How Did we Get Here?
Given the Constitution-defying priority any specific U.S. administration—Democrat or Republican—attributes to Israel, it is worth recalling some Oval Office tenants whose relationships with the nation should set the mood for a deeper elucidation of the themes herein. To begin with it wasn’t always this way, certainly not until the presidency of Lyndon Baines Johnson (aka LBJ). It might sound like a big call at first, but few presidents of the modern era have managed to bequeath their country a legacy as consequential and enduring as that of LBJ.

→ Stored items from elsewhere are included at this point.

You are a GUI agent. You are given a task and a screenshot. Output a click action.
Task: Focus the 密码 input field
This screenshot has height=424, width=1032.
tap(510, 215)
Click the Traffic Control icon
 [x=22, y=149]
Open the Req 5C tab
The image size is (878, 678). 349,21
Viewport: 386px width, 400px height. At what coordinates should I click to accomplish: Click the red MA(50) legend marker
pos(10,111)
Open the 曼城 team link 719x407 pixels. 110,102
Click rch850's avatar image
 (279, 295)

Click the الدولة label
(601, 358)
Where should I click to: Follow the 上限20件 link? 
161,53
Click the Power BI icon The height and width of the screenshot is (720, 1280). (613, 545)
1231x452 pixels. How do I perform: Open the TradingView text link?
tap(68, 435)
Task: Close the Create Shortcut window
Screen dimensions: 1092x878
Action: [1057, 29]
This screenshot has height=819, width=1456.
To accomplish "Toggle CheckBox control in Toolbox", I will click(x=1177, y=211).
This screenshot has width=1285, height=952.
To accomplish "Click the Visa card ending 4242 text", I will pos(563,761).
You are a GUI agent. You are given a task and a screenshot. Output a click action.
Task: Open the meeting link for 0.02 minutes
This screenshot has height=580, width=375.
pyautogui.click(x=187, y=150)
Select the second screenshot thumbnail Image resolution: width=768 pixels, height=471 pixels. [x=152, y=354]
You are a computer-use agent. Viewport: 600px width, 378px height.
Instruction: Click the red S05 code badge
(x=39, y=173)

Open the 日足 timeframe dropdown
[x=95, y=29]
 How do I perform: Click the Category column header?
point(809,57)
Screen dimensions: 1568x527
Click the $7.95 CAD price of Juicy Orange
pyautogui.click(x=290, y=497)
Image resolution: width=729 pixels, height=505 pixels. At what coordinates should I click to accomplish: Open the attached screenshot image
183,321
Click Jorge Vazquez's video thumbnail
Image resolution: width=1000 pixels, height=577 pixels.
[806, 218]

Now I suspect most folks might think of the Vietnam War as the ‘crowning achievement’ of LBJ’s dubious legacy. Yet for this writer it was Johnson’s unprecedented and unequivocal support for Israel—support which amongst other things facilitated that country’s illegal acquisition of nuclear weapons whilst waiving any of the transparency and accountability provisions included in international nuclear non-proliferation treaties—from the time he came into office in November 1963, that may well be the more consequential aspect of that legacy. We’ll come back to the LBJ/Israel thing soon, but first a bit of useful history.
In 2018, 70 years after president Harry Truman finally succumbed to both internal and external pressure (he was initially opposed to the notion of a Jewish state in Palestine and for good reason), and effectively gave the nod for the Zionists to create the state of Israel—against the advice of numerous people within and across diplomatic, political and national security circles—the phenomenal power, influence and control this tiny nation has come to exert in the United States since that time is now an ineluctable, existentially dangerous reality. America is now Israel’s life-line and meal-ticket, its life insurance policy, its ‘minder’ (muscle) if one likes. The implications of this reality became manifestly obvious long ago, but the implications of maintaining that relationship going forward are becoming increasingly disconcerting.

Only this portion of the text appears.